Illinois consistently ranks among the top eight
states in average personal income. But the wealthy
now segregate themselves from the less affluent. So
property values, the current source of school
funding, are segregated as well, creating the
disparity of resources, the link between a child's
educational opportunity and his zip code.
While
the property taxpayers foot the bill, Illinois
income taxpayers enjoy the nation's lowest rate. We
are 41st among the 41 states that have an income
tax. If our rate was boosted from today's 3% to a
new rate of 5% (a "whopping 66% increase,"
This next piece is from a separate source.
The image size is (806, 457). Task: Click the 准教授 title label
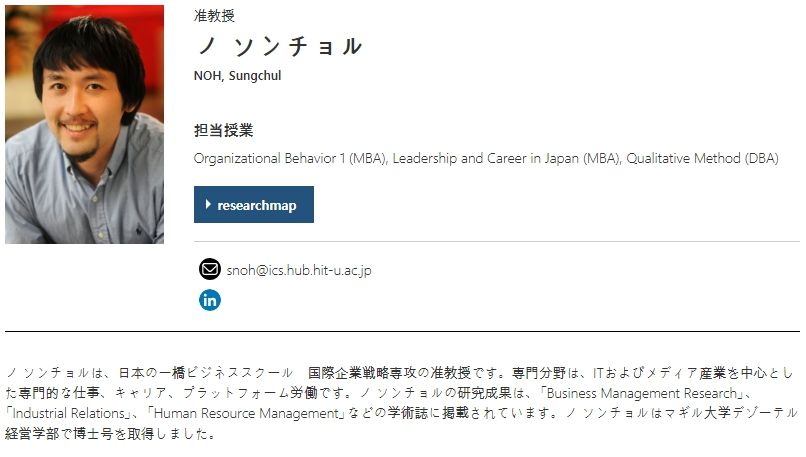[215, 16]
according to words of those who defend this
deplorable situation), we would still rank 37th in
our income tax rate, tied with Mississippi.
Our
School Funding Doomsday Clock was posted
on this site in 2003. It was intended to show how
close we were to "midnight," to the moment
when Illinois would be dead last in the United States in providing educational opportunity to its' children.
Well,
midnight has arrived. Illinois is now the most
miserly state in the nation.
At
this writing, Governor Blagojevich and the General
Assembly still have time to turn back the hands of
the Doomsday Clock. Pending proposals would raise
state funding to recommended levels of adequacy and
restore our schools' ability to provide Illinois
children with the education they need, no matter
what their zip code, to prepare for lives of adult
productivity.
Will
our policymakers turn back the hands of the Doomsday
Clock? Will they shrug off their fear and do the
right thing? Or will they leave our children in the
midnight darkness?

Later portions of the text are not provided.